**Task details:**
Your output should be exactly the lines from the one containing "Instruction: Click the" through the final line of the records, both included, with every picture left out.

------------

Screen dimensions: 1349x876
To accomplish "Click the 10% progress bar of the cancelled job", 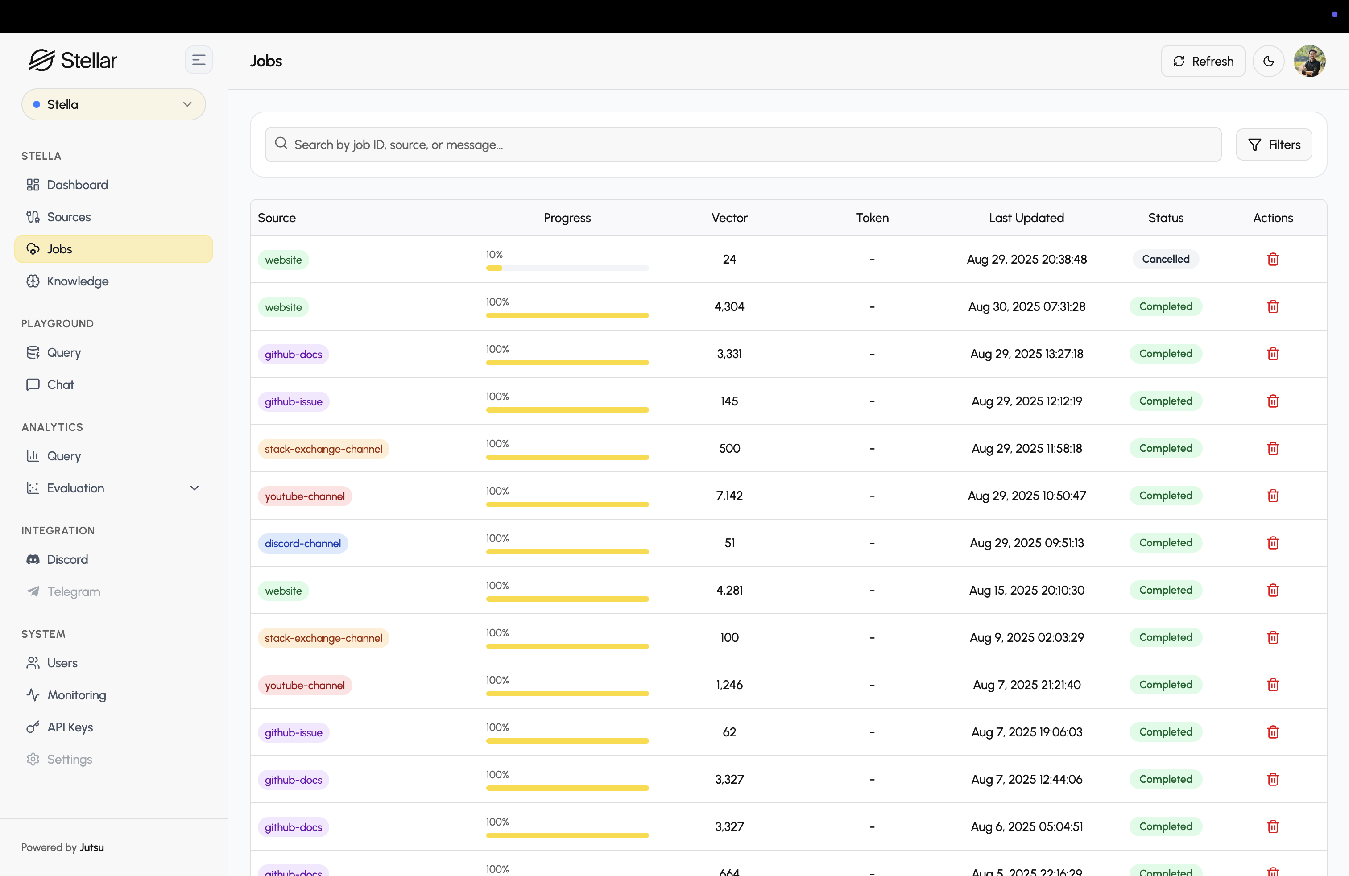I will click(x=567, y=268).
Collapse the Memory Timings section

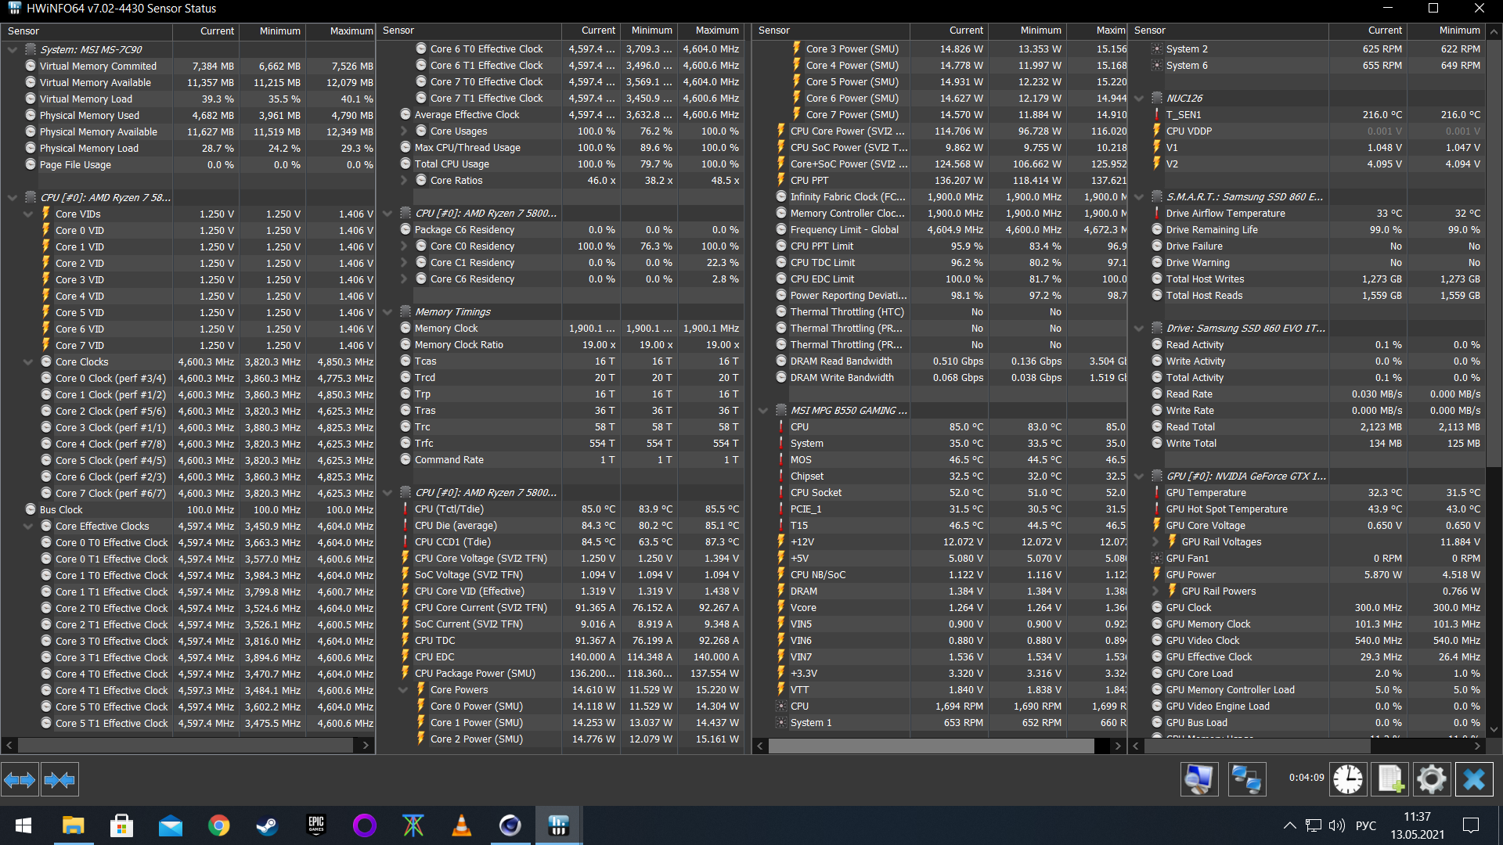point(387,311)
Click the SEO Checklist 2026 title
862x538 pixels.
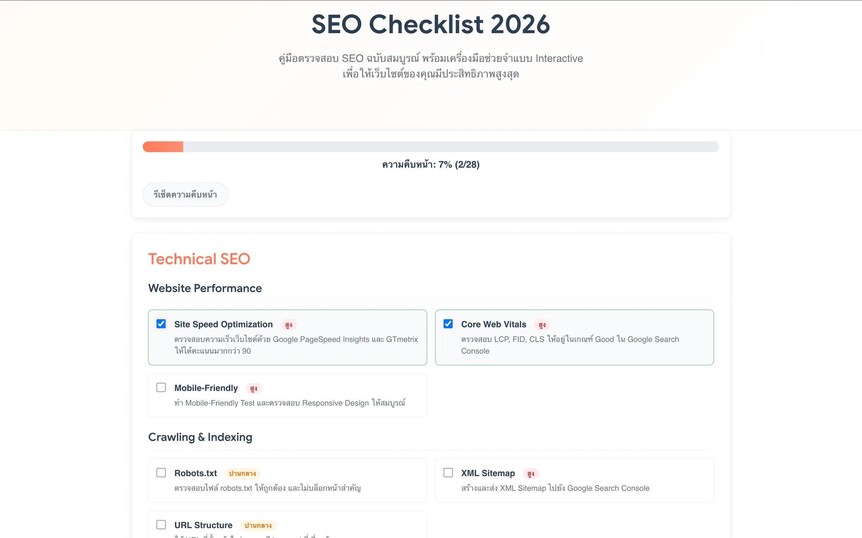[x=431, y=24]
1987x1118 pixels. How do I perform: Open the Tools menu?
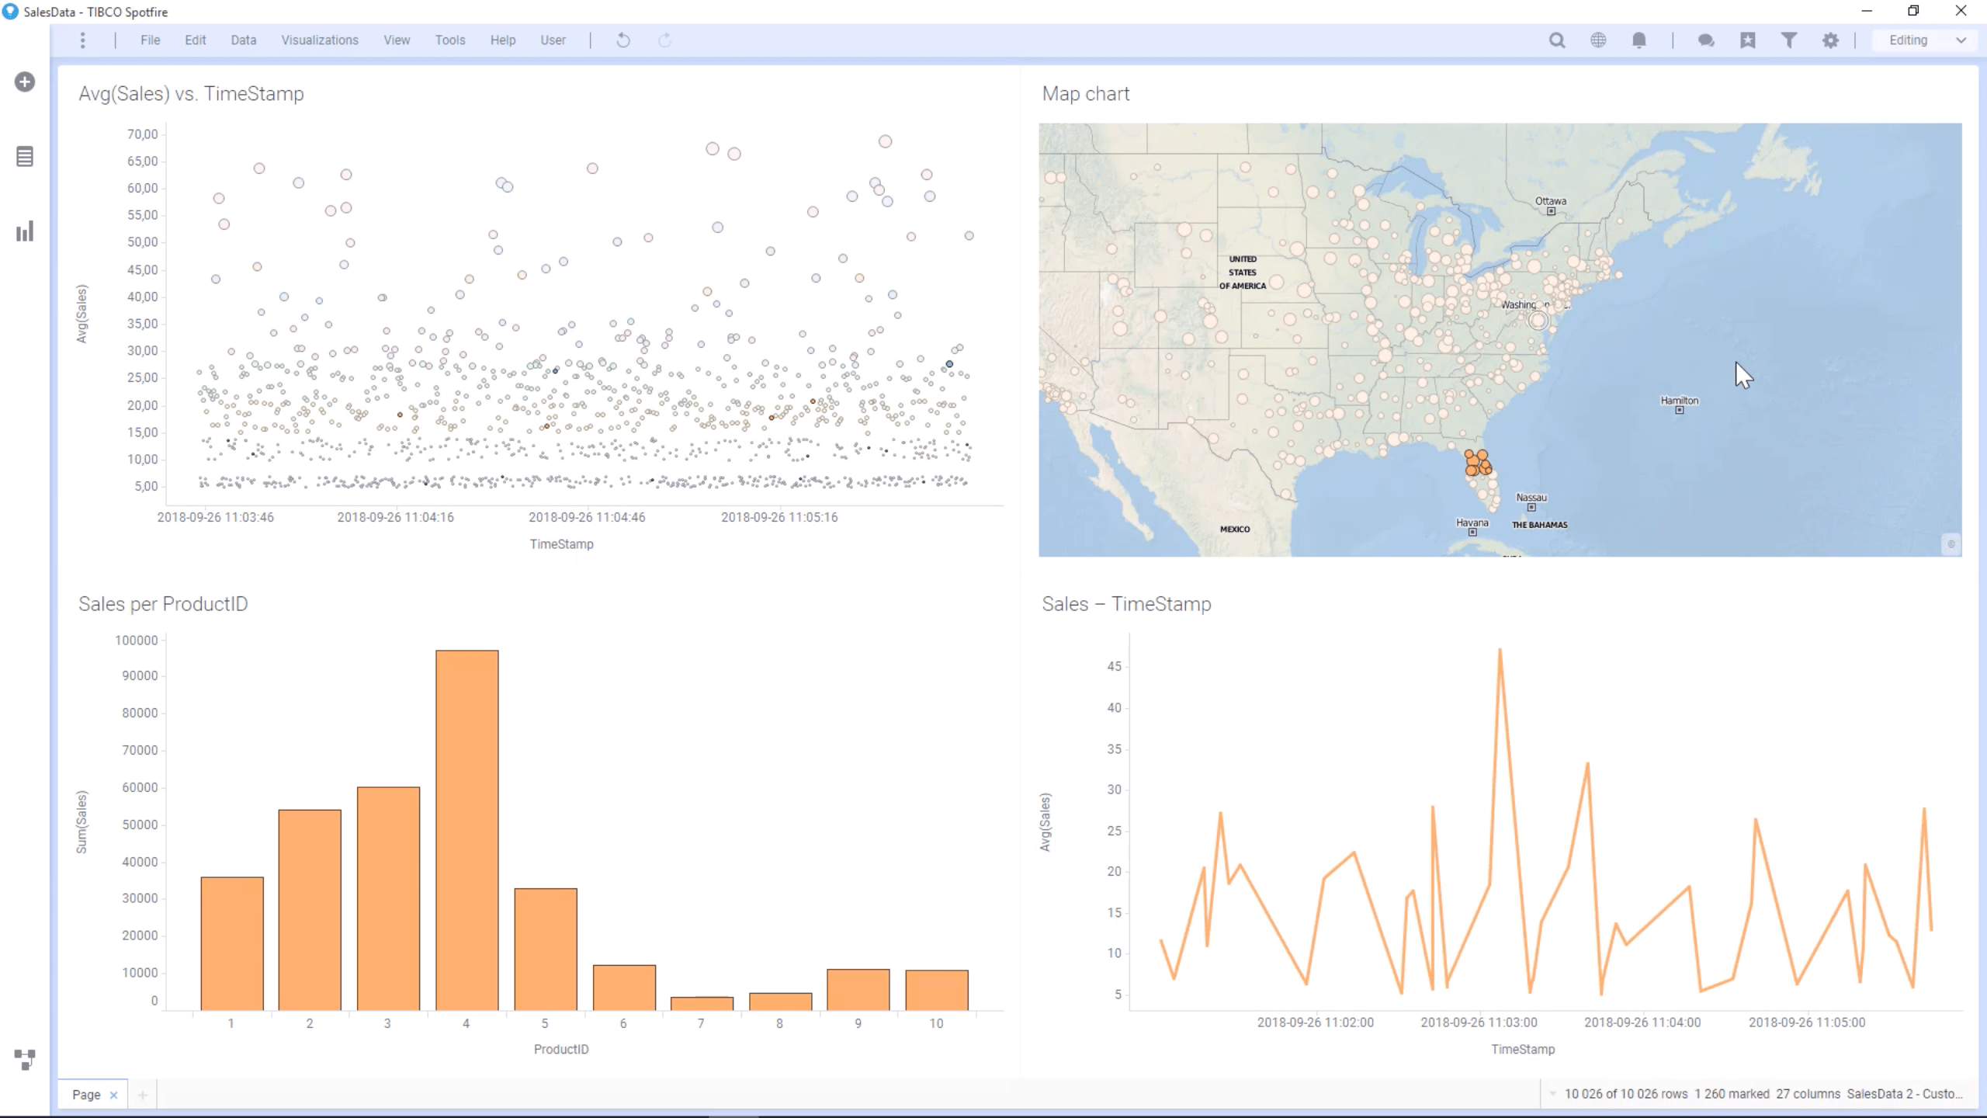(449, 40)
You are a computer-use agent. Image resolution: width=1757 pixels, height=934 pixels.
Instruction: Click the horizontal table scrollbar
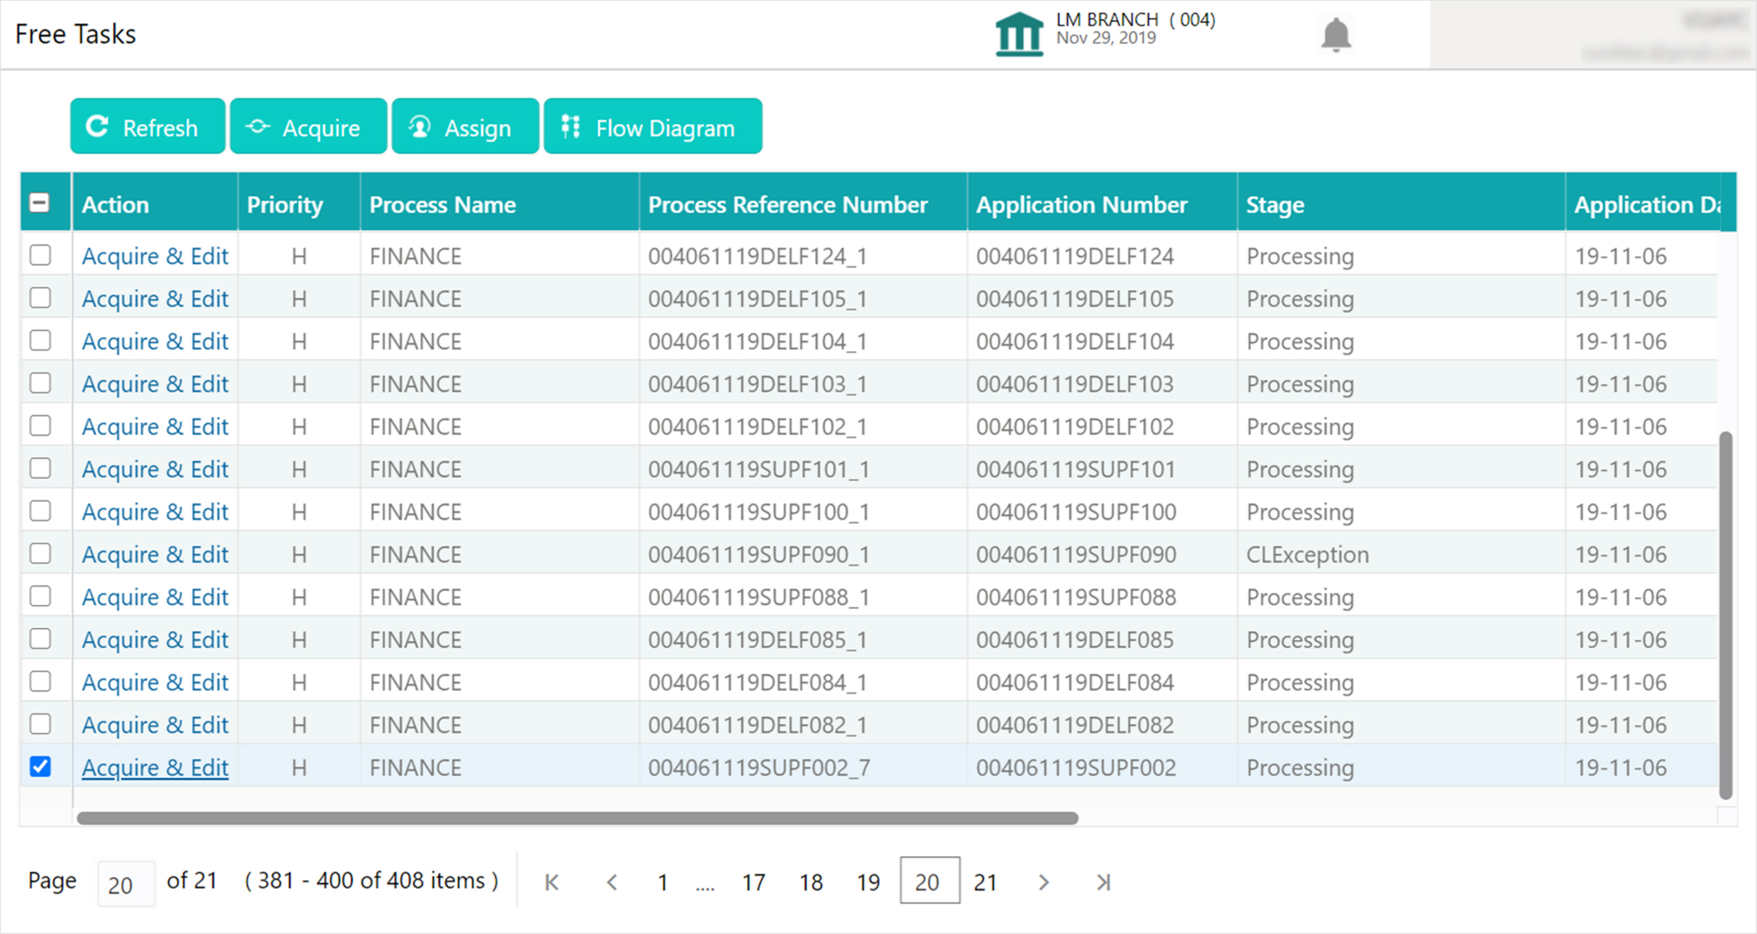click(577, 817)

------------

**Solution to the exercise:**
Instruction: Click the horizontal table scrollbar
click(577, 817)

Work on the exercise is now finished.